Q: What needs to be done to curb this behavior and stabilize the market?
A: First, it is necessary to invest responsibly. There are seasoned investors who have a great deal of money but do not spend unless they find the right project. But the system is designed to provide incentives based on speed, which is the real problem. CKD guidelines say the money must be spent within three years or it will be removed. This is not conducive to an environment of responsible investment. Having said that, I believe the country has many opportunities. We are underdeveloped in many markets and we need to understand that Mexico is not only Mexico City, Monterrey and Guadalajara. People are beginning to understand this, with developments springing up in alternative locations, such as the Bajio region, Puebla and Merida. But there are other markets, such as Tijuana, Cancun and Aguascalientes, that are largely overlooked but have a great deal of potential. And in certain mature markets like Mexico City there is a need to provide alternative infrastructure like multifamily rather than providing more of the same.

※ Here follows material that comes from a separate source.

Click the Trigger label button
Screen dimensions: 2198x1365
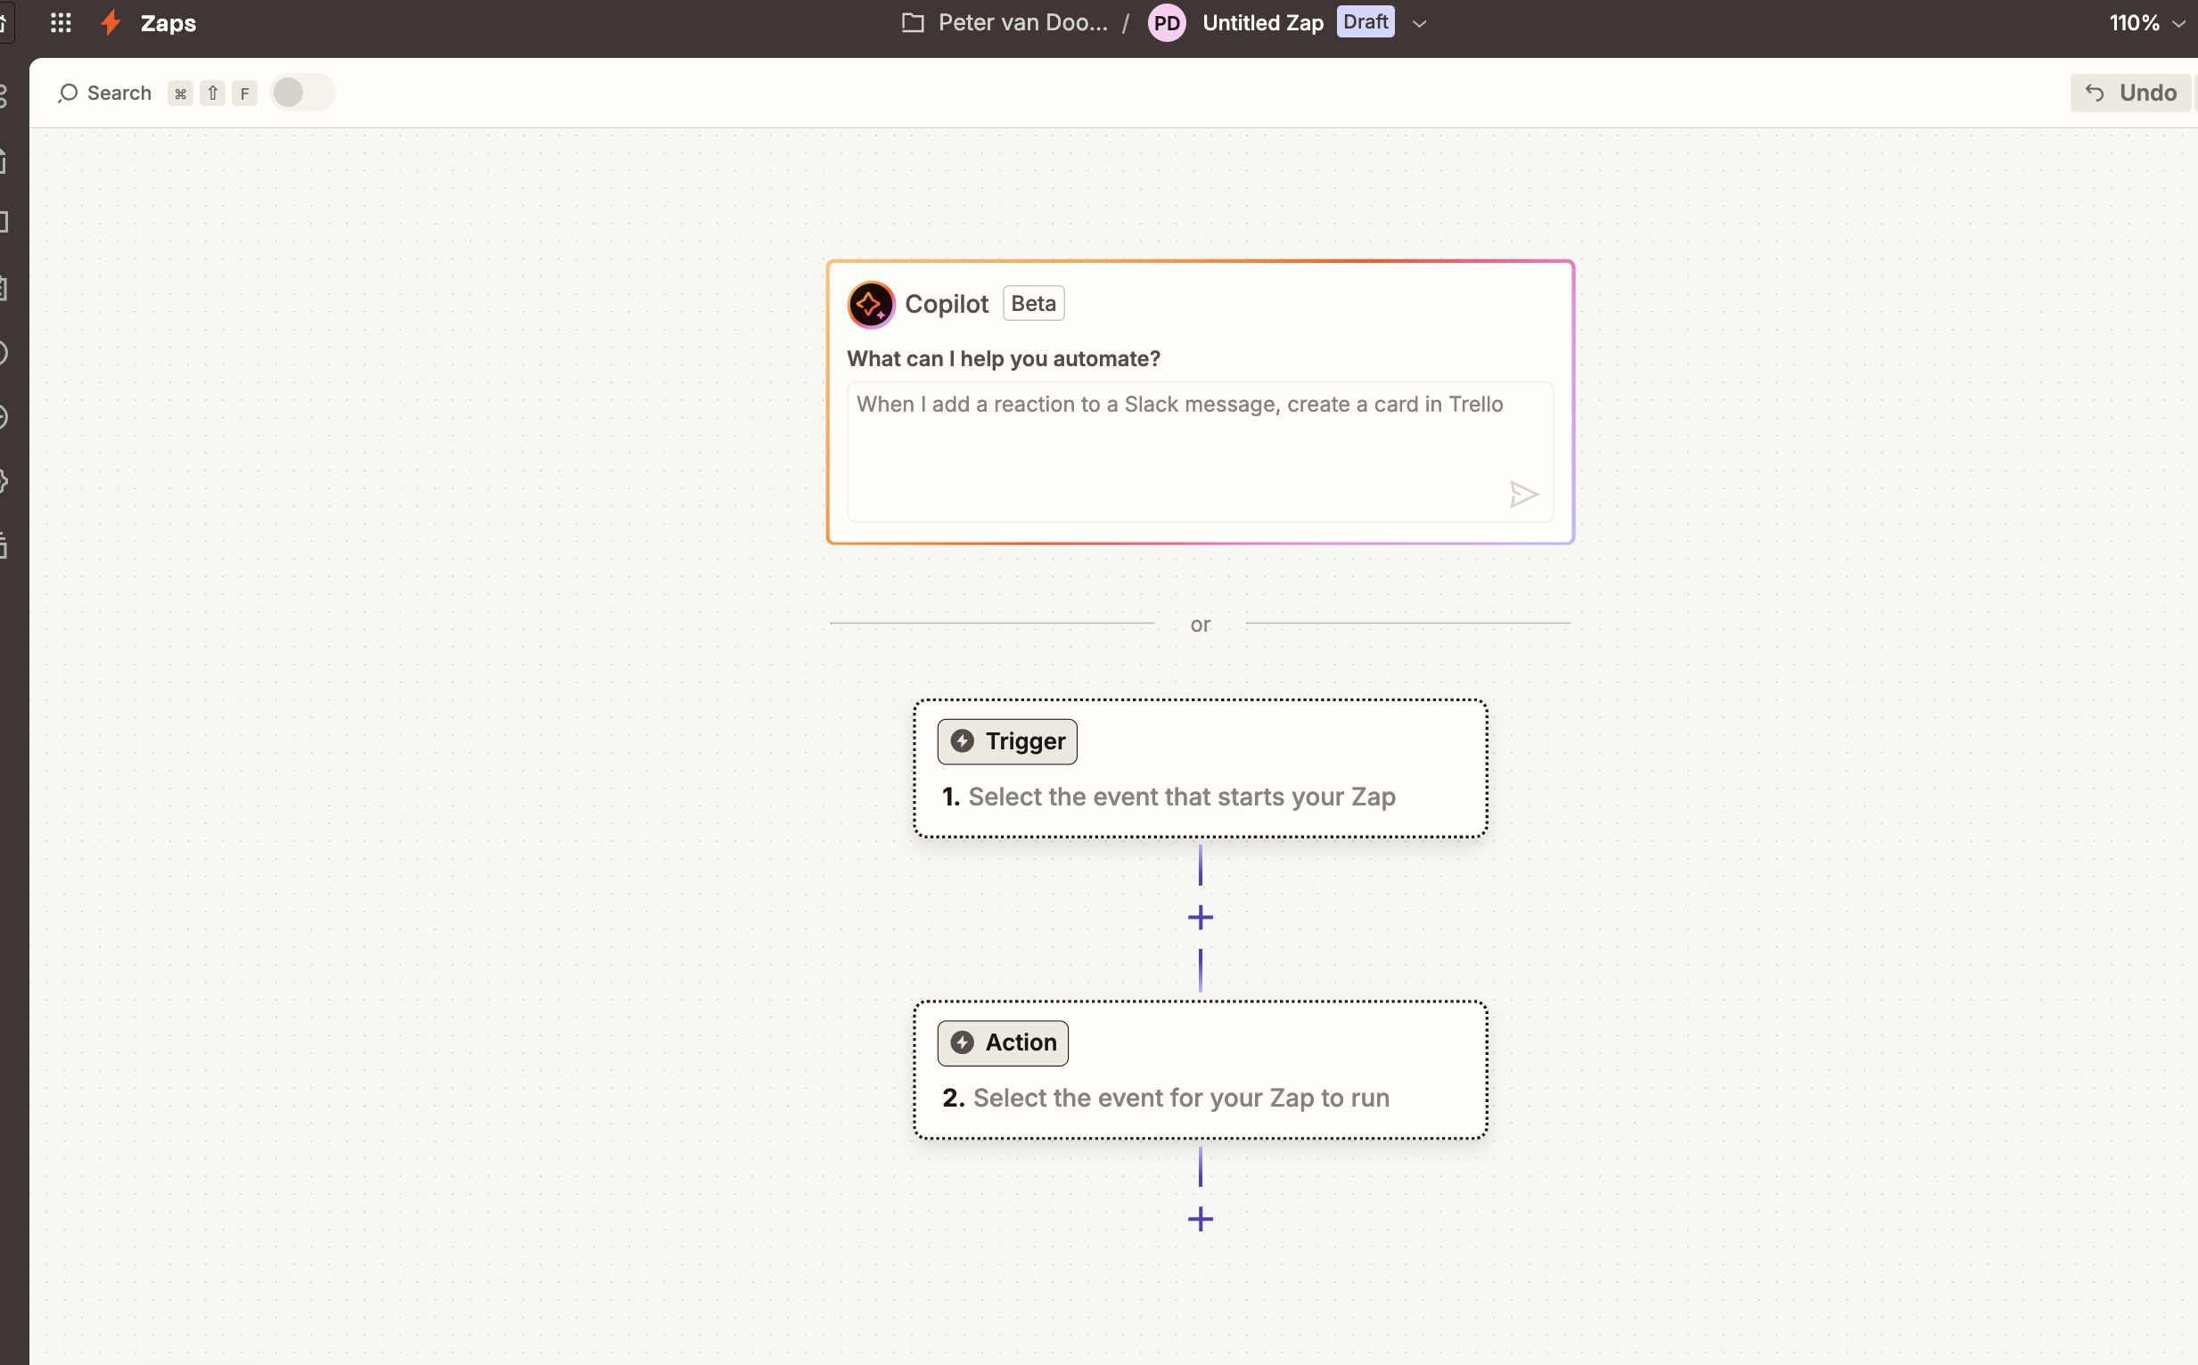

Q: What strategy is Orange Investments implementing to overcome challenges and continue expanding?
A: We have always tried to differentiate ourselves from others by investing a great deal in intelligence. We diversify our operations across the country and outside Mexico so that we are not overly vulnerable to the cycles of one market. We have in-depth data and comparisons of different markets, products and services all over Mexico, and this gives us a good indication of where the main opportunities are. There are certain trends that Mexico is just starting to see, like multifamily and for rent. Our strengths lie in this intelligence and in our creative culture, and when combined, we can create great products.
We want to expand quickly. We are in the process of raising a large fund and that will give us more traction and help make us more dynamic in Mexico. We see this as a race because there are many players and often, the one that is first to market comes out on top. We work with many international and local funds. Right now, we are raising our own fund.